My hypothesis: Optimizing for agents is different from optimizing for chat AI. Agents care about:

  • Can they interact with your service?
  • Is your data structured for programmatic use?
  • Do you have APIs they can use?
  • Is your pricing/availability clear?

Questions:

  1. Is this a real trend worth preparing for now?
  2. How would optimization for agents differ from current GEO?
  3. What should we be doing today to prepare?
  4. Anyone already seeing agent-driven traffic or interactions?

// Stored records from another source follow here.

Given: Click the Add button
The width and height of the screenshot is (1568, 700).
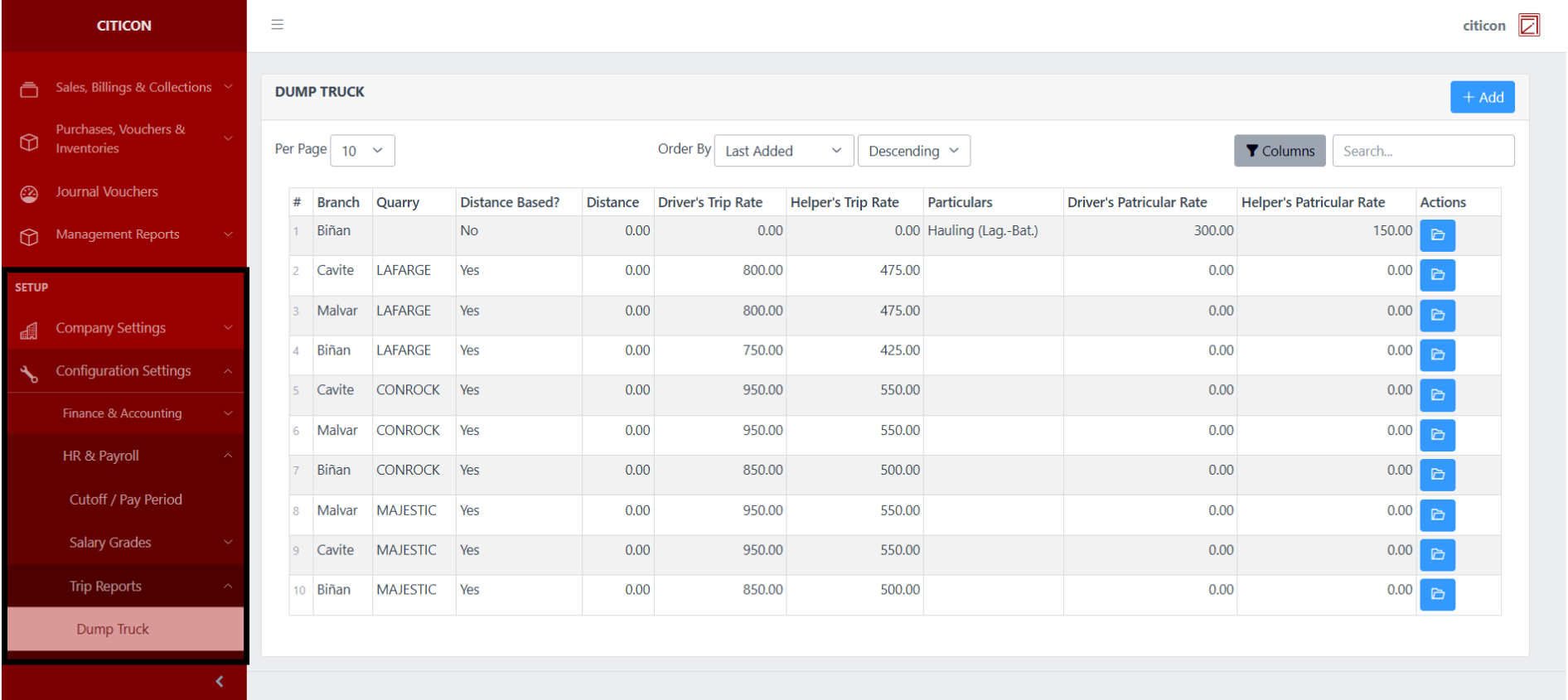Looking at the screenshot, I should [1482, 98].
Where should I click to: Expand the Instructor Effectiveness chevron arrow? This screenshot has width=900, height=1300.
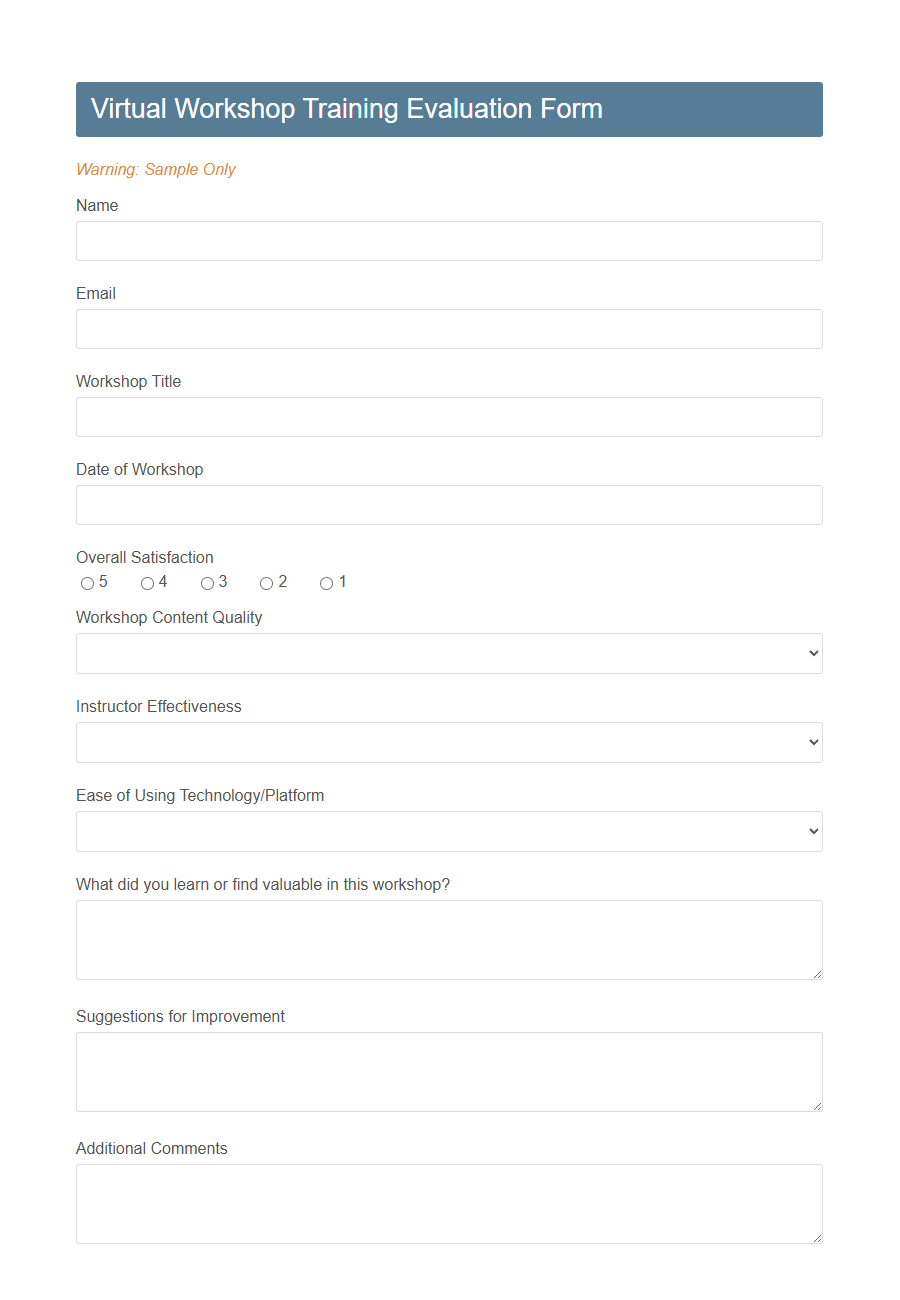point(812,742)
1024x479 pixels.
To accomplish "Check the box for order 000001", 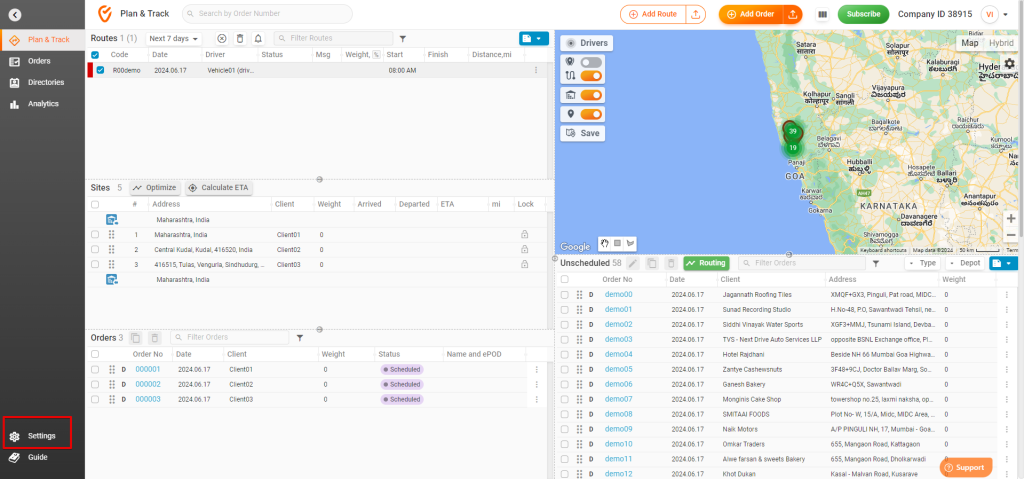I will point(95,369).
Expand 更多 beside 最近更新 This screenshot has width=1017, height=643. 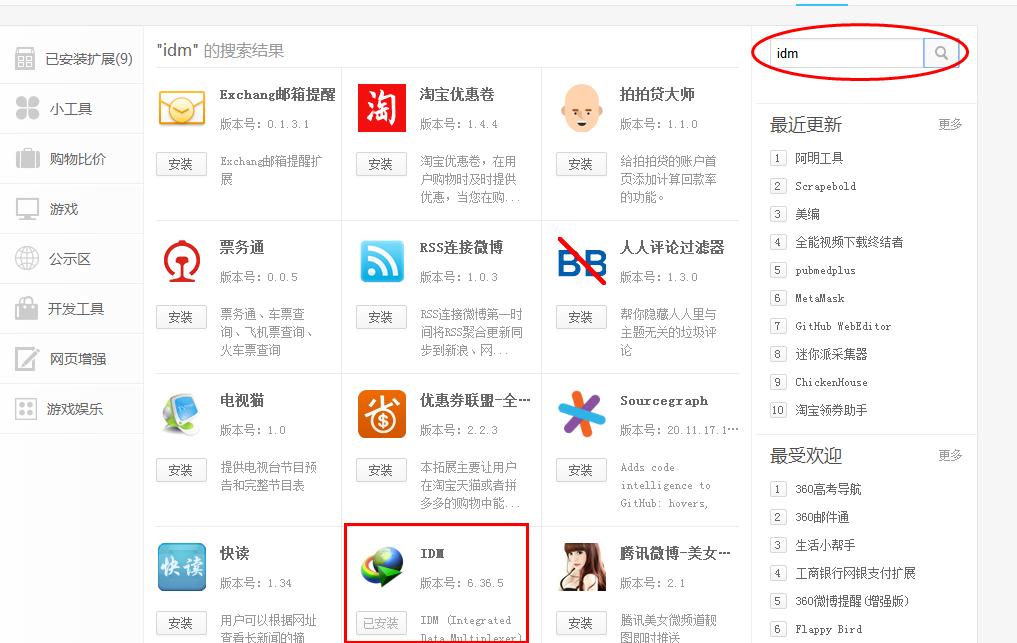pos(950,125)
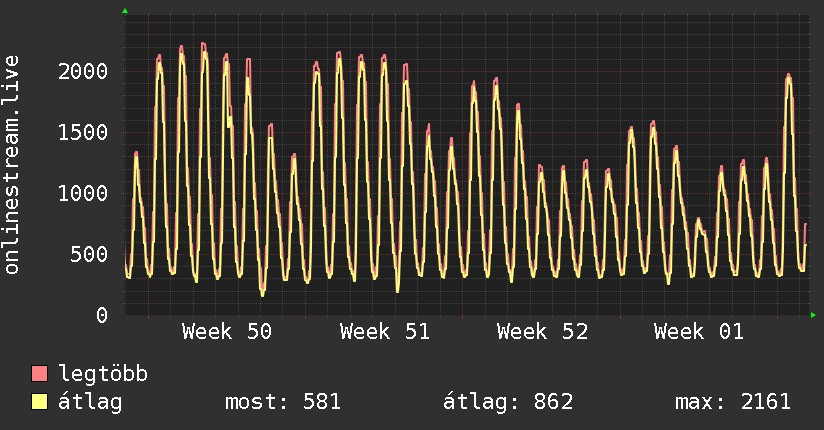Click the green arrow at x-axis right end
Viewport: 824px width, 430px height.
[x=814, y=315]
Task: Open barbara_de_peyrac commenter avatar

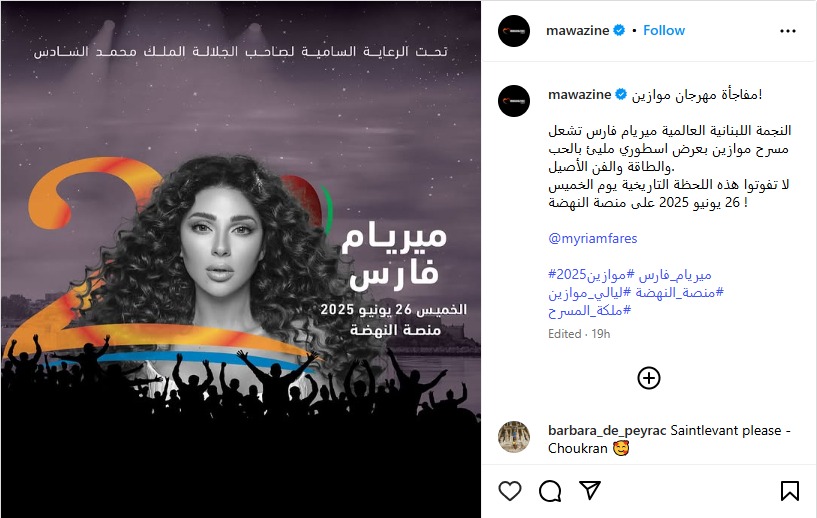Action: pos(514,437)
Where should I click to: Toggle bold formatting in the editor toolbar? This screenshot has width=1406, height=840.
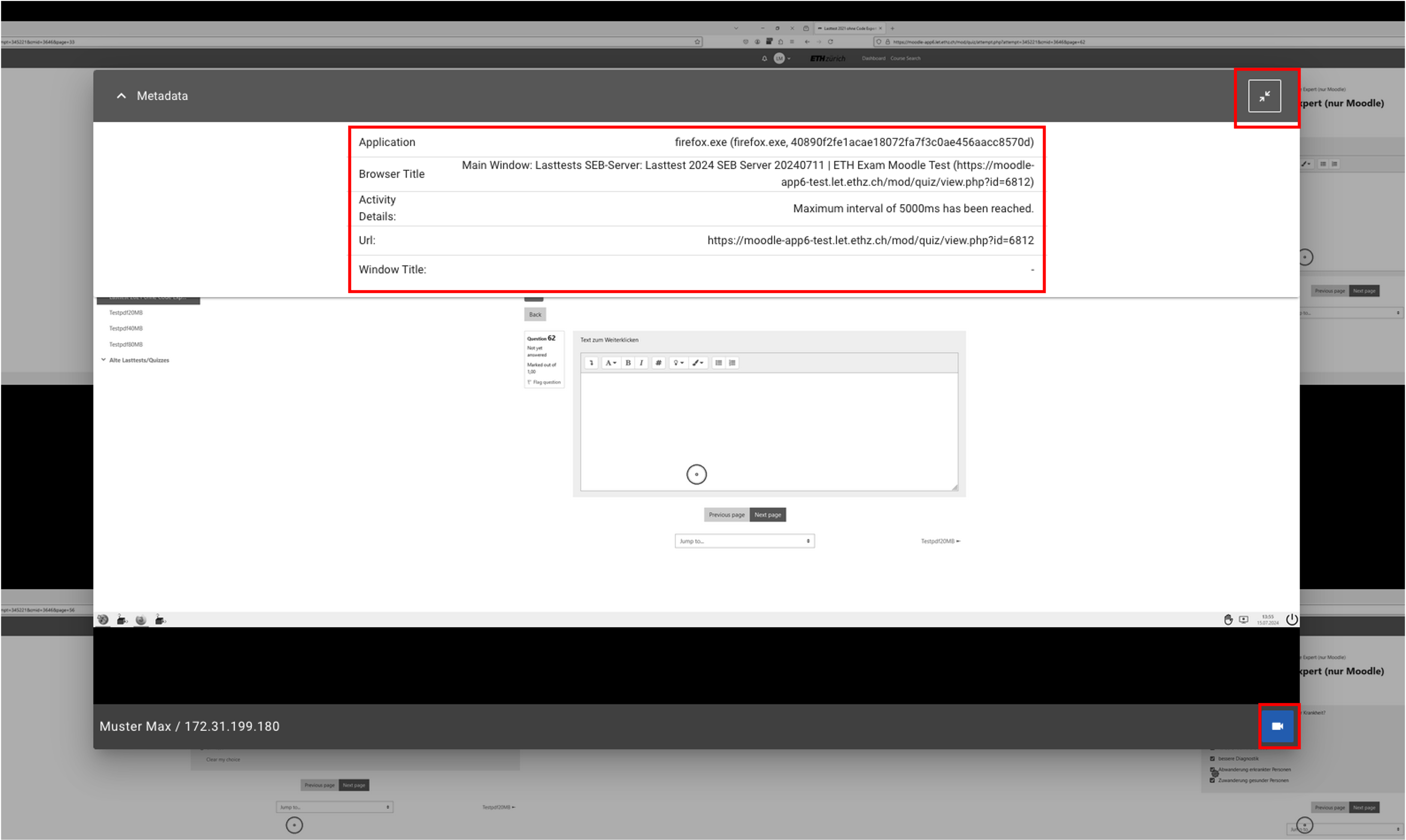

This feels like the next frontier but I’m not sure if it’s too early to think about.

9 comments

9 Comments

AS
AgenticExpert_Sarah Expert AI Product Consultant · January 8, 2026

You’re ahead of the curve but not too early. This is real and coming fast.

The distinction matters:

Conversational AI (current GEO):

  • User asks question
  • AI synthesizes answer
  • AI cites sources
  • User takes action

Agentic AI (emerging):

  • User describes goal
  • Agent researches options
  • Agent evaluates and selects
  • Agent executes (or presents shortlist)

Why this changes optimization:

For conversational AI: “Be worth citing” For agentic AI: “Be worth selecting and using”

What agents evaluate:

FactorConversationalAgentic
Content qualityVery importantModerately important
Structured dataImportantCritical
API/integrationNot relevantCritical
Pricing clarityHelpfulEssential
Process documentationHelpfulEssential
Reputation signalsImportantImportant

Agents need to programmatically understand your service, not just read about it.

SM
StructuredData_Mike · January 8, 2026
Replying to AgenticExpert_Sarah

On structured data for agents - this is where the rubber meets the road.

What agents need:

  1. Clear service/product definitions

    • What do you offer?
    • What does it cost?
    • What are the requirements?
    • How do you fulfill it?
  2. Machine-readable format

    • Schema.org markup (Product, Service, Offer)
    • Open API specifications
    • Standard data formats
  3. Availability/status information

    • Is it available?
    • What’s the lead time?
    • What regions do you serve?

Example - hotel for AI agent:

Bad: “Luxury rooms from $299” Good: Schema.org/Hotel with:

  • Exact pricing by room type
  • Real-time availability
  • Amenities list
  • Location coordinates
  • Cancellation policy
  • Booking API endpoint

Agents can work with the second. They struggle with the first.

ET
EarlySignals_Tom Analytics Director · January 8, 2026

We’re already seeing agent-like traffic patterns:

What we’ve noticed:

  • Rapid sequential page visits (not human browsing patterns)
  • Service pages hit with pricing and spec pages
  • API documentation getting more bot traffic
  • User agents we don’t recognize

We think these are:

  • Research agents gathering vendor information
  • Comparison tools building databases
  • Early agentic systems evaluating options

Traffic is small but growing:

  • 6 months ago: ~100 visits/month with these patterns
  • Now: ~800 visits/month
  • Conversion rate: Lower than human, but not zero

The implication: Agents are already researching. If your information isn’t structured for them, they skip you. If it is, you make their shortlist.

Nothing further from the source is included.